------ PROVIDED DATA

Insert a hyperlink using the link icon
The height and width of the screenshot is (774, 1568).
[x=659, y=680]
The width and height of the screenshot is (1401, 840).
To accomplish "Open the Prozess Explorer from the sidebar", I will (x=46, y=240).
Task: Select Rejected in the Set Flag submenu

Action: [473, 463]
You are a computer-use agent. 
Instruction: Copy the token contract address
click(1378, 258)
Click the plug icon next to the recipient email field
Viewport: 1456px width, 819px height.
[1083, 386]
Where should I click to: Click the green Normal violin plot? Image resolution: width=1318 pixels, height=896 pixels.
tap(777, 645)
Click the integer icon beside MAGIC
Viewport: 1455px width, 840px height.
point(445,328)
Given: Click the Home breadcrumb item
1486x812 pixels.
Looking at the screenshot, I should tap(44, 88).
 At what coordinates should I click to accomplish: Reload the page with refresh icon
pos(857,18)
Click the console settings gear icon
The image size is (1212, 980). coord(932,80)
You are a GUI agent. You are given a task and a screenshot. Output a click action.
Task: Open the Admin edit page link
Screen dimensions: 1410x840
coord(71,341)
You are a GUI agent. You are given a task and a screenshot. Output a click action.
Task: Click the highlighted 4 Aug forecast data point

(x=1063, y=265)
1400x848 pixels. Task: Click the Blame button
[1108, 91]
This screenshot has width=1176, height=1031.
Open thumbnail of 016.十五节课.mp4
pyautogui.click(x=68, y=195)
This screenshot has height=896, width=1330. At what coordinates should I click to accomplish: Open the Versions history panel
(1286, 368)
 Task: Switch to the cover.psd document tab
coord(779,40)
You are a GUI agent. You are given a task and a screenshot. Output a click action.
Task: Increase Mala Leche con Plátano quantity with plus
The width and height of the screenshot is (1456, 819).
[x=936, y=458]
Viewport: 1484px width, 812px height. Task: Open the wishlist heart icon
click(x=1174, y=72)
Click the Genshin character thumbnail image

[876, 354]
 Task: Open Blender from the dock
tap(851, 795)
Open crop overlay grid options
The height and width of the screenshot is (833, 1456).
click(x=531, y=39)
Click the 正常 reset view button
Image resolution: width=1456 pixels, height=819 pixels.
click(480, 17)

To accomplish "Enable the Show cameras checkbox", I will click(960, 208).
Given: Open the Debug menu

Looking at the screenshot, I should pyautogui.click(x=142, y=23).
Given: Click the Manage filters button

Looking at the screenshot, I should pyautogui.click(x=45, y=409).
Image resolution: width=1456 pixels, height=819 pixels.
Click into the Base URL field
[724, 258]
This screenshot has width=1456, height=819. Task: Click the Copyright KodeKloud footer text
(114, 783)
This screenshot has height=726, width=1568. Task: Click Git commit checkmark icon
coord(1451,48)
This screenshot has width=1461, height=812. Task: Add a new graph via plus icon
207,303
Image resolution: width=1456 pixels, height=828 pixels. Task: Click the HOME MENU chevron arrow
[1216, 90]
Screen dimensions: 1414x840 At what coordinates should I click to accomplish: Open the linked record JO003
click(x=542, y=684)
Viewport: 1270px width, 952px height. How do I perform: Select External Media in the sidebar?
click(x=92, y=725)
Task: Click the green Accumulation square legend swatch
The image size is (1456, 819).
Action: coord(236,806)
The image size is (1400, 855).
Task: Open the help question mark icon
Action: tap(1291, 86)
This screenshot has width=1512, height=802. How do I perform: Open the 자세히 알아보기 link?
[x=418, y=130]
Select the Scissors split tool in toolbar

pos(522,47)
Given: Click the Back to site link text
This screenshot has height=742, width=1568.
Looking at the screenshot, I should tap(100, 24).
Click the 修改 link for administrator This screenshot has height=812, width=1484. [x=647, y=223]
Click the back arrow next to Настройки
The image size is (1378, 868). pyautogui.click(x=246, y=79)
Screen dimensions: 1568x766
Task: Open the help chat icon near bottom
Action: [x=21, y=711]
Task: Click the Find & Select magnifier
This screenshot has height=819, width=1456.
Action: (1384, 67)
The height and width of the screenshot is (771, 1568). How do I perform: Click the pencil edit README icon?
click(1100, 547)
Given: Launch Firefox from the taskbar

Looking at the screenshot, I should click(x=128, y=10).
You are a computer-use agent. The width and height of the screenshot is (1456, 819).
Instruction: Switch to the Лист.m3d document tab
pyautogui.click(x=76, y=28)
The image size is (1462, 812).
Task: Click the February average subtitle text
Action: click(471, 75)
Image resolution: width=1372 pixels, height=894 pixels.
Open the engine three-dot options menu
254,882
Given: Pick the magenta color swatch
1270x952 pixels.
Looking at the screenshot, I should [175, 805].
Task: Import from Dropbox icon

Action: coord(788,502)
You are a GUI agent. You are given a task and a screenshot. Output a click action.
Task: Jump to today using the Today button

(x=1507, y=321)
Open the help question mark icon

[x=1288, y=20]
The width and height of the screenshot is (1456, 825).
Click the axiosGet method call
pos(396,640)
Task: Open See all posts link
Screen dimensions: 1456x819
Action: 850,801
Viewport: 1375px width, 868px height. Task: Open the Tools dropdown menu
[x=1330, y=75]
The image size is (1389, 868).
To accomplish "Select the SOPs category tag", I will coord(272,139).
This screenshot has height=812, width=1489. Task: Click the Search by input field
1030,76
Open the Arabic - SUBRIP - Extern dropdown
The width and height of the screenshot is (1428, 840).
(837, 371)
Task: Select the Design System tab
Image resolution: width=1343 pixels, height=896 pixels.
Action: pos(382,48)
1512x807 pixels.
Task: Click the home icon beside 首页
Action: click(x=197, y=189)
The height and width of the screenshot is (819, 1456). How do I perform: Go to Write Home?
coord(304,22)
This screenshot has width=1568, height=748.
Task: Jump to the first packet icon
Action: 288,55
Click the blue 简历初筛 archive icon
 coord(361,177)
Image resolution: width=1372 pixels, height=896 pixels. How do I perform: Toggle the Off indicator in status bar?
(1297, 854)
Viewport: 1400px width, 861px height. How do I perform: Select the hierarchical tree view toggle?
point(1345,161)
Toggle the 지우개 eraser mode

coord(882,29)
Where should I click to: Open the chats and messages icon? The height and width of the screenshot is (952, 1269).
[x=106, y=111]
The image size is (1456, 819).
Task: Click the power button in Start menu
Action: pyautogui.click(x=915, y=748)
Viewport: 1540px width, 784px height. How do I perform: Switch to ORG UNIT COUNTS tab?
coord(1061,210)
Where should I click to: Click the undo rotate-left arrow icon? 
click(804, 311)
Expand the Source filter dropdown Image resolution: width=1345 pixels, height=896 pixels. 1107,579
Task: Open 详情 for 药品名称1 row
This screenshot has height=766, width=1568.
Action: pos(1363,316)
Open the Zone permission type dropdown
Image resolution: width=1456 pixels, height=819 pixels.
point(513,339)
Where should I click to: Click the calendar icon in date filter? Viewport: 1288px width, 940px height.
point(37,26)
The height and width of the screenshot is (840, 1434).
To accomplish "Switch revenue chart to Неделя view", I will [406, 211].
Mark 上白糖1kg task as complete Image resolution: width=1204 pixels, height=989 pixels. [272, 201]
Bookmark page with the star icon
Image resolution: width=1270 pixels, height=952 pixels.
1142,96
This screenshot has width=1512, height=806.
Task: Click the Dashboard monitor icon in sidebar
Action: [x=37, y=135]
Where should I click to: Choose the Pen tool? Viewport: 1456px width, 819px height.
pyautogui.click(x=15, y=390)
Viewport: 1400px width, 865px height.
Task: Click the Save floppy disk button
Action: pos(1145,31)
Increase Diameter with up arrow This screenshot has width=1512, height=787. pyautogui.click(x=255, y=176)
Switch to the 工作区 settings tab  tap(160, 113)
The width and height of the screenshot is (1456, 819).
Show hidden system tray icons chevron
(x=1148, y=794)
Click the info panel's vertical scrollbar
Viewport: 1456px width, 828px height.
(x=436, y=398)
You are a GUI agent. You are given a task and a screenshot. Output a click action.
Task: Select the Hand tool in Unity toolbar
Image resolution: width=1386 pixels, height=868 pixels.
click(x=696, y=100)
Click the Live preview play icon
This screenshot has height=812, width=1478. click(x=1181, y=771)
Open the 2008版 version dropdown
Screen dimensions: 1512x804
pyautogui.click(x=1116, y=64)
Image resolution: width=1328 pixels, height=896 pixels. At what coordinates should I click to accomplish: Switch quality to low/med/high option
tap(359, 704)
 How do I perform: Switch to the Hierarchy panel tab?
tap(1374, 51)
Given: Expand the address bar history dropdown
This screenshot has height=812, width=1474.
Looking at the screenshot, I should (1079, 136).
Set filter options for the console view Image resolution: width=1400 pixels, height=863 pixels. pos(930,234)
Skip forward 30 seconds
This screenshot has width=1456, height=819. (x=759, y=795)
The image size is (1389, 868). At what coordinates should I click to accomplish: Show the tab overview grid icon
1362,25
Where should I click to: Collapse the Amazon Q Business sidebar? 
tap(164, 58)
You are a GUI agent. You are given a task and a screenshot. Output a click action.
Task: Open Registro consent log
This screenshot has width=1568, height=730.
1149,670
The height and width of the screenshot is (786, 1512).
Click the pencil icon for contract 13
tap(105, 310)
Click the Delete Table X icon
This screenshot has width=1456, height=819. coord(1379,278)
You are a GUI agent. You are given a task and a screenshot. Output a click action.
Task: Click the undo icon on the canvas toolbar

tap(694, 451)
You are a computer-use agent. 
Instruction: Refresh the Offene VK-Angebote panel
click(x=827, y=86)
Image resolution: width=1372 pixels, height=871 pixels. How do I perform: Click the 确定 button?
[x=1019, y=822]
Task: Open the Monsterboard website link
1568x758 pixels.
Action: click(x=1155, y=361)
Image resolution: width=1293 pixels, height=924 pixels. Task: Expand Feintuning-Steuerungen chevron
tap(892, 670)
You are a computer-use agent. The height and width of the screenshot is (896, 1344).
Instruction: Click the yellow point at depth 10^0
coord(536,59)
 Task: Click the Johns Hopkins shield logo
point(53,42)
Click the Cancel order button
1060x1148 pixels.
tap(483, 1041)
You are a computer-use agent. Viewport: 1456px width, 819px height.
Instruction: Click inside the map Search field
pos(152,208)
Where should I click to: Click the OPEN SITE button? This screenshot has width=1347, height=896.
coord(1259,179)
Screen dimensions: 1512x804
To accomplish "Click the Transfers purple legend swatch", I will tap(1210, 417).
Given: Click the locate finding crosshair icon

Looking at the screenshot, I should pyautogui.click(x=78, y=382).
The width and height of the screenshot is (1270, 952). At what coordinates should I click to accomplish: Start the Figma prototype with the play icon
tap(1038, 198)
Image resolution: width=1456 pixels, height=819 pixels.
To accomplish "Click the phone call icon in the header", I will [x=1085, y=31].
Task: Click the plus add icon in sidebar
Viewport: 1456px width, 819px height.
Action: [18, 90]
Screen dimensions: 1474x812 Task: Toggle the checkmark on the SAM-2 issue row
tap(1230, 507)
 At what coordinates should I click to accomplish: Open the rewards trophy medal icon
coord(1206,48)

------------

- _WHAT IS EXPECTED_: Pull out all lines of the data with the string "computer".

- _THE COMPLETED TASK_:
You are a computer-use agent. 
You are a computer-use agent. The width and height of the screenshot is (1456, 819).
You are a computer-use agent. 
You are a computer-use agent. The height and width of the screenshot is (896, 1344).
You are a computer-use agent. Viewport: 1456px width, 819px height.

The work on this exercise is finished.